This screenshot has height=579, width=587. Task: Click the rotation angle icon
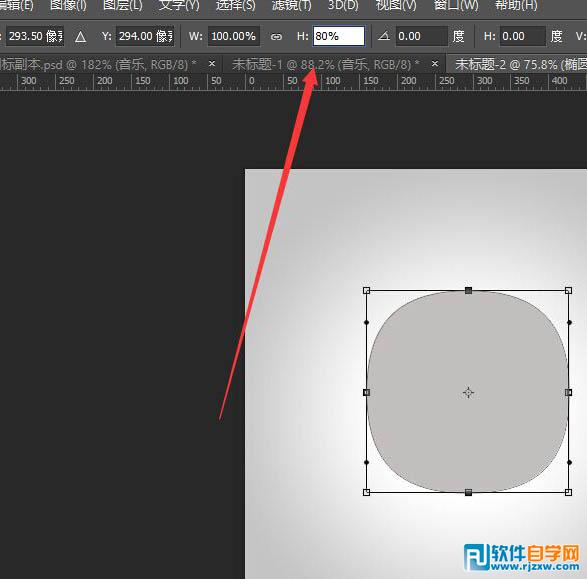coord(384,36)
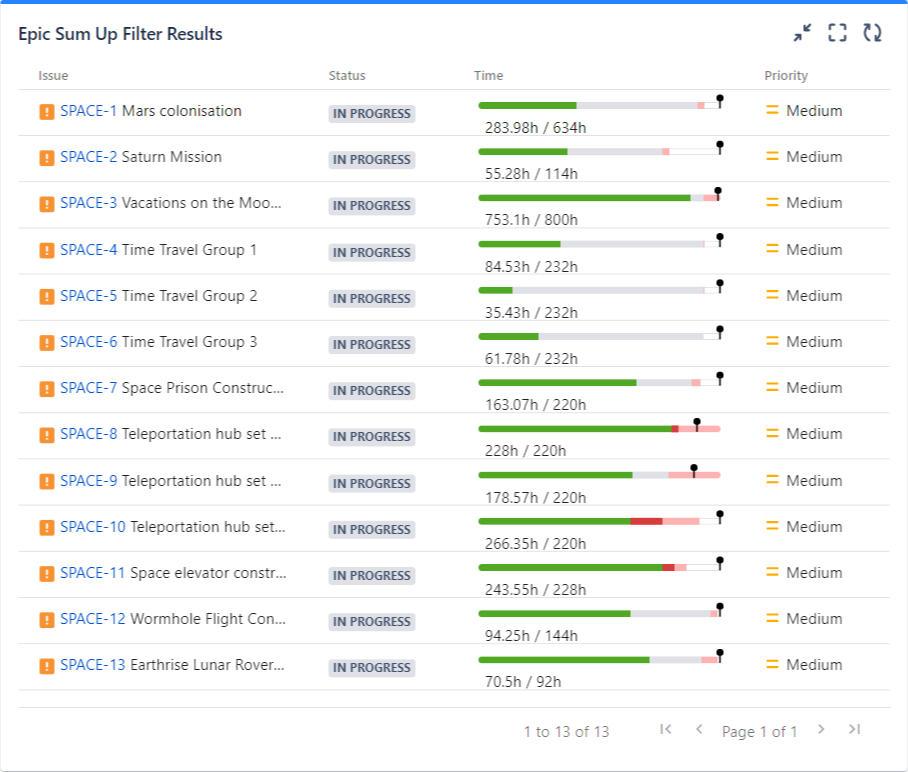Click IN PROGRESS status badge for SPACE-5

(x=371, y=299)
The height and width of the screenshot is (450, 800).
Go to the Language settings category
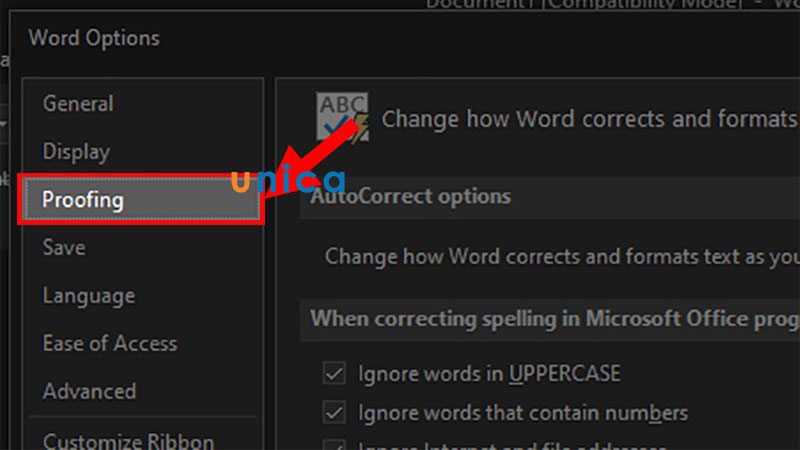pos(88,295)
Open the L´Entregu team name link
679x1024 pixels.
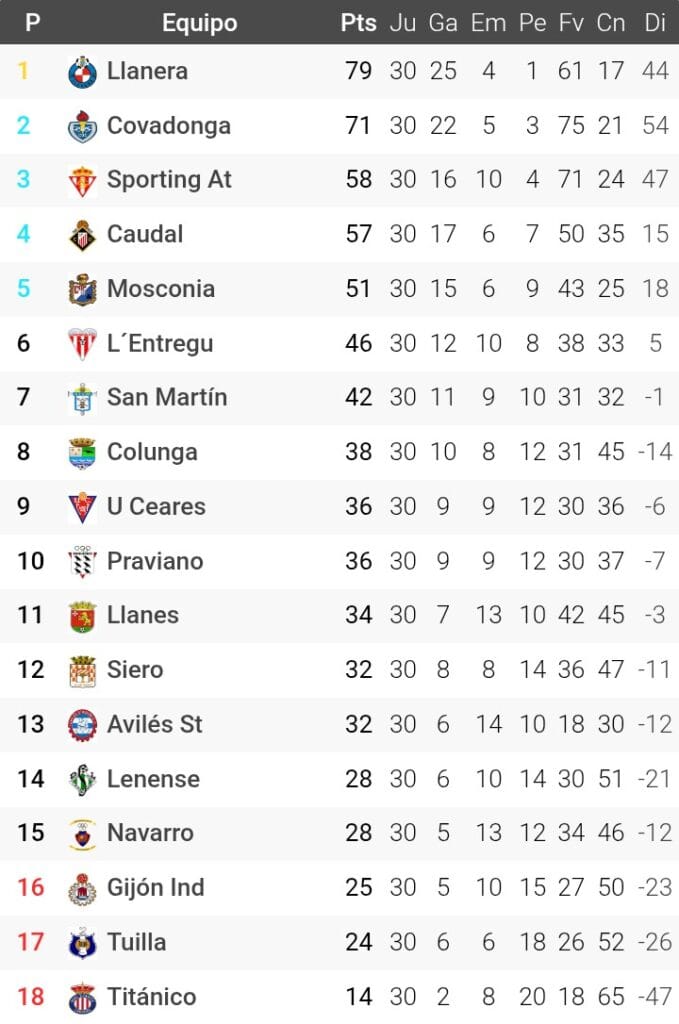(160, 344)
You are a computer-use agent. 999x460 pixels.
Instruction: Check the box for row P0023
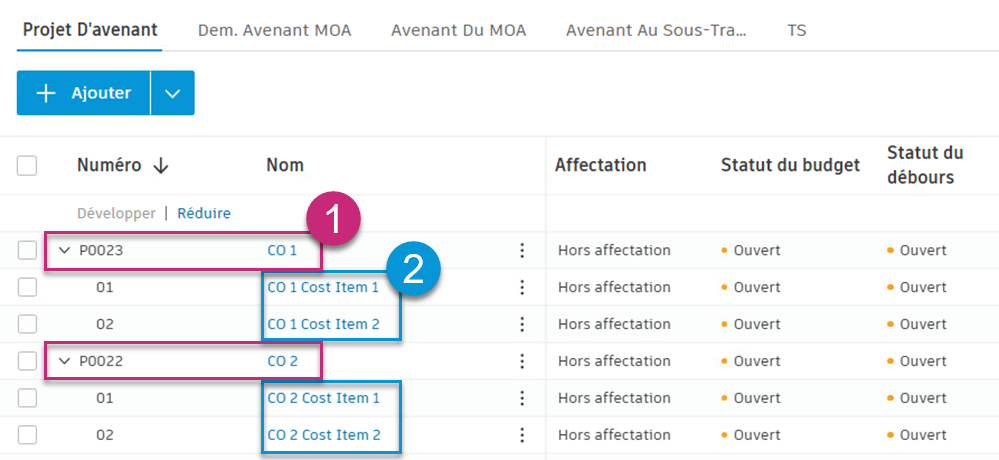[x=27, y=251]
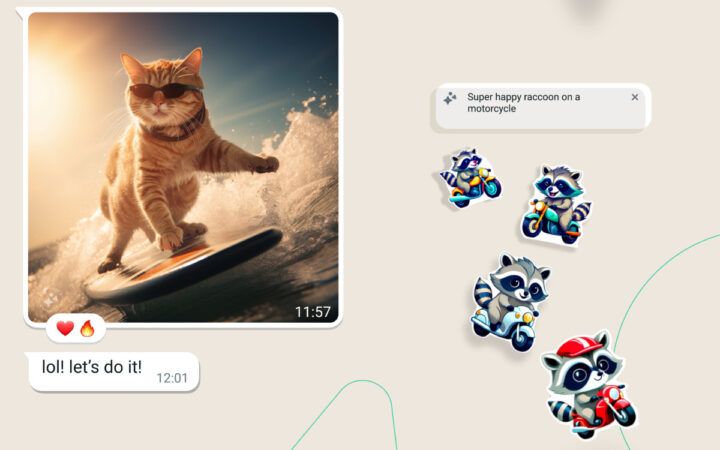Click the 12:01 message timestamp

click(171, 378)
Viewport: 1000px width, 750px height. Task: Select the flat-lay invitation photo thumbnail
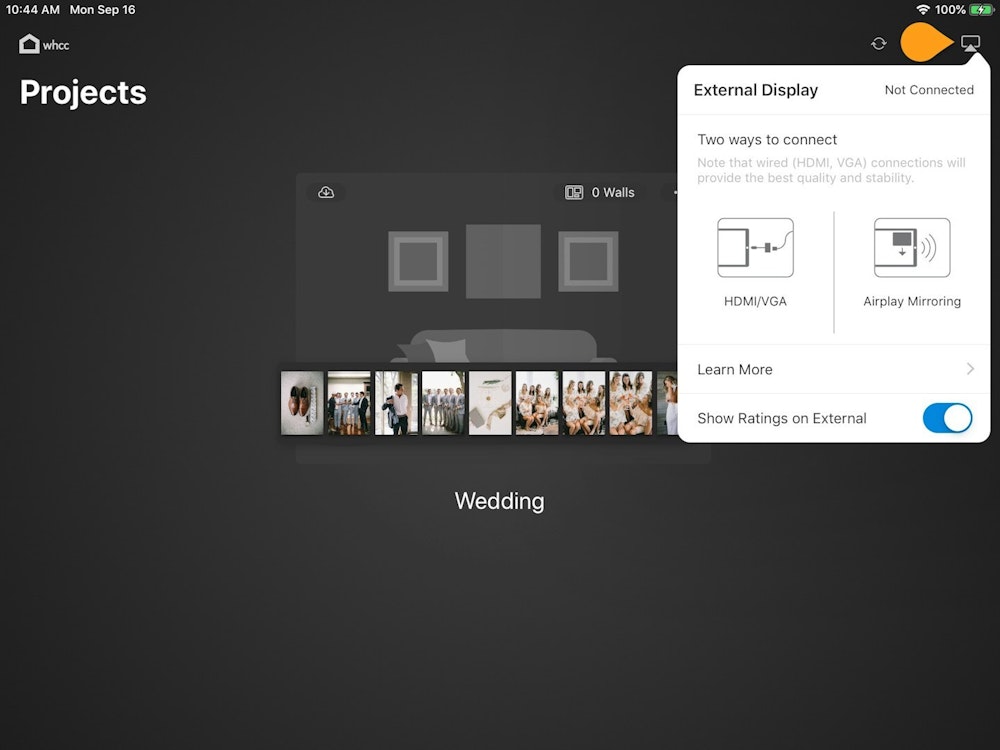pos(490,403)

☆ ☆ ☆ ☆

▶ **Aim of the exercise**
All the records need to be repeated exactly, with the images dropped.

▶ **Solved exercise**
This screenshot has height=579, width=587. Task: Click the rotation angle icon
coord(384,36)
Click IN PROGRESS status badge for SPACE-5

(x=371, y=299)
The height and width of the screenshot is (450, 800).
Go to the Language settings category
pos(88,295)
Open the L´Entregu team name link
679x1024 pixels.
(160, 344)
You are a computer-use agent. 999x460 pixels.
Instruction: Check the box for row P0023
[x=27, y=251]
Click the 12:01 message timestamp

click(171, 378)
Viewport: 1000px width, 750px height. Task: Select the flat-lay invitation photo thumbnail
pos(490,403)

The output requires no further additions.